(Data from a pointing dataset)
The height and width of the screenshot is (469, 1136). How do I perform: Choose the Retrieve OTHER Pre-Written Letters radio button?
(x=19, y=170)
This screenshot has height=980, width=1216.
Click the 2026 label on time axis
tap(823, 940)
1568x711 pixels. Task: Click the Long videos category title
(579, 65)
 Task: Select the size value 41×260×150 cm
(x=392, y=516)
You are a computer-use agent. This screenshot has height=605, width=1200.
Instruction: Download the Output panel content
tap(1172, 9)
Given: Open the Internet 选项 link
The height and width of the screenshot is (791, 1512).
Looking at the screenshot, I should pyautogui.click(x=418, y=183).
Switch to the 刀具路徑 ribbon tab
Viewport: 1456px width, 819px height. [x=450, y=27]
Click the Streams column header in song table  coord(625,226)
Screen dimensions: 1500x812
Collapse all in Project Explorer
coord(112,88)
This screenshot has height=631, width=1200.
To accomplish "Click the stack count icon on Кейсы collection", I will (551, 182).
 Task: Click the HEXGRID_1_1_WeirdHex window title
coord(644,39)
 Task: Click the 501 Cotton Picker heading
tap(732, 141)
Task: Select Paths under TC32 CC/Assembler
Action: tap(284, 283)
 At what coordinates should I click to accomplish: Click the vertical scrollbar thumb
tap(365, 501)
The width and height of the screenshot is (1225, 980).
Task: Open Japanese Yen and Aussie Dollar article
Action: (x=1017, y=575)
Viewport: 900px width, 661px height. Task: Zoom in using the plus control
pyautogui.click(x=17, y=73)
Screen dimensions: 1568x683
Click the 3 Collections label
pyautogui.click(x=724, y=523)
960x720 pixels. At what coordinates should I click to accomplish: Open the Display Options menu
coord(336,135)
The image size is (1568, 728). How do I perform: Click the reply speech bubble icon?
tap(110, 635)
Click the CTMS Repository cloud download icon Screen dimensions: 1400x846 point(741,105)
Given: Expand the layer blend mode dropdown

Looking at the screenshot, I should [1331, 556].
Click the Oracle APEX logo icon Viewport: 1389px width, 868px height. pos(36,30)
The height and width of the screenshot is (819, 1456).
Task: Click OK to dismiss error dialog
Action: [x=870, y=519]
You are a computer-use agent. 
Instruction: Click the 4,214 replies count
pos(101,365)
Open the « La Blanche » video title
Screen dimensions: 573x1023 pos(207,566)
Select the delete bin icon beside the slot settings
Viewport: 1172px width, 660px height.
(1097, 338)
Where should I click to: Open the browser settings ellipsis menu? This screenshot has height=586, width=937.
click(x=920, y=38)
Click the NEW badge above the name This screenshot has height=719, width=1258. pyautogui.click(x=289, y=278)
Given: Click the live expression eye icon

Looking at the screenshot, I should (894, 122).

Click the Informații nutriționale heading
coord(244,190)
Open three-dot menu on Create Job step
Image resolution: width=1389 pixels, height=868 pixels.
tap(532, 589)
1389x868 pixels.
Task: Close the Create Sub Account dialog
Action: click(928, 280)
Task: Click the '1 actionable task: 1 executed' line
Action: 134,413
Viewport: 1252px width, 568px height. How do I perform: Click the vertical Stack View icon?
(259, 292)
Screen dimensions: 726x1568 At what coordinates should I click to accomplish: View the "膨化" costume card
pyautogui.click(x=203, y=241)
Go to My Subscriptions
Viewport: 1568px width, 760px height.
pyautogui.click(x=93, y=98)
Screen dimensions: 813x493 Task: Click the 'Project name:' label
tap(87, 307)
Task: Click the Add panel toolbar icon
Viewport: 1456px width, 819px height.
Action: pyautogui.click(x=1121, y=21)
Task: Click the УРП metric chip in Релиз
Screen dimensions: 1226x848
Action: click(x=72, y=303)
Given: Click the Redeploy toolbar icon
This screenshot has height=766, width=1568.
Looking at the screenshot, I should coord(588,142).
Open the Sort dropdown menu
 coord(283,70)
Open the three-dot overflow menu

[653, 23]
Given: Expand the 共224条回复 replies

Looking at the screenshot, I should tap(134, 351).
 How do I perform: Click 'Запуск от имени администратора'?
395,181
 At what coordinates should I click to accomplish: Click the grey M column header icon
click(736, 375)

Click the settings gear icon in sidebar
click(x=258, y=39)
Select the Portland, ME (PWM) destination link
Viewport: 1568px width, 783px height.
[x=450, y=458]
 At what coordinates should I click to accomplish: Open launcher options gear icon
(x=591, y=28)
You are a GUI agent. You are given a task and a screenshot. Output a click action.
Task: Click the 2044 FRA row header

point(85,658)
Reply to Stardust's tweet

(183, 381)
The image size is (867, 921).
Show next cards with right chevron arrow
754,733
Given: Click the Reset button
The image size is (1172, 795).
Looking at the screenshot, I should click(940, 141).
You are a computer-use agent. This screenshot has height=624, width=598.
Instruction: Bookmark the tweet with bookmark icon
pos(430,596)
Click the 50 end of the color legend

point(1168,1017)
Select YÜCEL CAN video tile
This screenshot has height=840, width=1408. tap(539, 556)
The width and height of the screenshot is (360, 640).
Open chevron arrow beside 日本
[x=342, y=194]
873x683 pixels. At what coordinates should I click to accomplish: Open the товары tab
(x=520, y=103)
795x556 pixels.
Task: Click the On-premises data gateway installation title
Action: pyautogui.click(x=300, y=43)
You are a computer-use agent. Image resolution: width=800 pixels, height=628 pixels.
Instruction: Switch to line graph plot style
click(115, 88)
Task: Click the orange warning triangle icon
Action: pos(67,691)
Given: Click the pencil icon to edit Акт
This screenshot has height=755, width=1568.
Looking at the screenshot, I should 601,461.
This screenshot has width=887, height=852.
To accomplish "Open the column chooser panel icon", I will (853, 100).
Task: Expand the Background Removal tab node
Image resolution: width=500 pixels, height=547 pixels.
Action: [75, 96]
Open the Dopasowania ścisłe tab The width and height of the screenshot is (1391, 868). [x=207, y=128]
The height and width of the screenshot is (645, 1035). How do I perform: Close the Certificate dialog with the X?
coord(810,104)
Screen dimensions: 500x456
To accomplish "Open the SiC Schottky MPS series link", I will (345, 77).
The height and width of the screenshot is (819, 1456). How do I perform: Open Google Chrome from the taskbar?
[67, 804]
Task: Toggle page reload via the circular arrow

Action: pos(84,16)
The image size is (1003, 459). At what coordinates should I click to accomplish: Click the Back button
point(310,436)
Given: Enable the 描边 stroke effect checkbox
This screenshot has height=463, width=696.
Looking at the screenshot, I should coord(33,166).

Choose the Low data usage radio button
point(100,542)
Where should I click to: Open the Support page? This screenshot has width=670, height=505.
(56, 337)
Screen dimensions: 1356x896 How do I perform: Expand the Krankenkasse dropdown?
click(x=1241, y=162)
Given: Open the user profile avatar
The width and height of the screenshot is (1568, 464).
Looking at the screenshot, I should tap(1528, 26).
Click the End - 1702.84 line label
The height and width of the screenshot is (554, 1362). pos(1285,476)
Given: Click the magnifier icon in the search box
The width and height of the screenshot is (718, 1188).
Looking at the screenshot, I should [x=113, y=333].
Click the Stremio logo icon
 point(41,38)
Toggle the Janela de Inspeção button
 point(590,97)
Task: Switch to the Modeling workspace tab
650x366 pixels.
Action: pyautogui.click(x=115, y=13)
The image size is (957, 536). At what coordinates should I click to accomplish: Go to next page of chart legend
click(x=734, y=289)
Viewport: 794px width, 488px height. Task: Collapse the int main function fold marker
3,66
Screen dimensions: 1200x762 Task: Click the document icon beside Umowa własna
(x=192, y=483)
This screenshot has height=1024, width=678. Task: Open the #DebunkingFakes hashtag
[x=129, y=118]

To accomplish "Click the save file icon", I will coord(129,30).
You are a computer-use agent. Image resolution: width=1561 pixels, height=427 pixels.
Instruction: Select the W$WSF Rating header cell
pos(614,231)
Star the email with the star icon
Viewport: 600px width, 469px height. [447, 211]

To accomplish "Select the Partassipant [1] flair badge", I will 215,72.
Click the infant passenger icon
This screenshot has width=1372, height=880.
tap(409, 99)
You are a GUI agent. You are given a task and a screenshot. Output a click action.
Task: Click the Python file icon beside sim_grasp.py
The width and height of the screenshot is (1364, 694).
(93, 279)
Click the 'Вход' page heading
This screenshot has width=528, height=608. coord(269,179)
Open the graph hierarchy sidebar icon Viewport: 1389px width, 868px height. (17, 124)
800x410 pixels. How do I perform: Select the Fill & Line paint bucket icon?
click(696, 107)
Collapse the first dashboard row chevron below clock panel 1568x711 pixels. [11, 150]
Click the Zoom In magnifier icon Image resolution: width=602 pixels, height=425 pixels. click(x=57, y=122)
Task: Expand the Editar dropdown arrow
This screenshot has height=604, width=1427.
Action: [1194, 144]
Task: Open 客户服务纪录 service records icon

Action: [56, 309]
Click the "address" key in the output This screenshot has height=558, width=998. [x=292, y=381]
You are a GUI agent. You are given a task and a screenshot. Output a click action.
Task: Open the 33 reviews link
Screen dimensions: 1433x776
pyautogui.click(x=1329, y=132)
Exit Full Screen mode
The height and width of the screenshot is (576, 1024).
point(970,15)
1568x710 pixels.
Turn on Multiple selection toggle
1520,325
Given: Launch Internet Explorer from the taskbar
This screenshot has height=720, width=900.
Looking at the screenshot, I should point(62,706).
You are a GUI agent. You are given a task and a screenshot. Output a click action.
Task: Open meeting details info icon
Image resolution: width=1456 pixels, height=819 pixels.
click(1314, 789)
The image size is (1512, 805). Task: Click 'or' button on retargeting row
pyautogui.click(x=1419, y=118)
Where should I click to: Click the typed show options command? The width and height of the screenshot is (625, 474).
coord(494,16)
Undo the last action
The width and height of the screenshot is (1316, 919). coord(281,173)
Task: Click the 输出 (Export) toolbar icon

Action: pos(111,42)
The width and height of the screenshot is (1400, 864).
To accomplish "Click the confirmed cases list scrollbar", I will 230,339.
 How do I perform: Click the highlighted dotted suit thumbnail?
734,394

SET TASK> Reproduce the data word for word, starting at its first line and stopping after the line that contains "coord(112,88)".

EXERCISE SOLUTION>
The height and width of the screenshot is (469, 1136). How do I perform: Choose the Retrieve OTHER Pre-Written Letters radio button?
(x=19, y=170)
This screenshot has height=980, width=1216.
Click the 2026 label on time axis
tap(823, 940)
1568x711 pixels. Task: Click the Long videos category title
(579, 65)
 Task: Select the size value 41×260×150 cm
(x=392, y=516)
You are a computer-use agent. This screenshot has height=605, width=1200.
Instruction: Download the Output panel content
tap(1172, 9)
Given: Open the Internet 选项 link
The height and width of the screenshot is (791, 1512).
Looking at the screenshot, I should pyautogui.click(x=418, y=183).
Switch to the 刀具路徑 ribbon tab
Viewport: 1456px width, 819px height. [x=450, y=27]
Click the Streams column header in song table  coord(625,226)
Screen dimensions: 1500x812
Collapse all in Project Explorer
coord(112,88)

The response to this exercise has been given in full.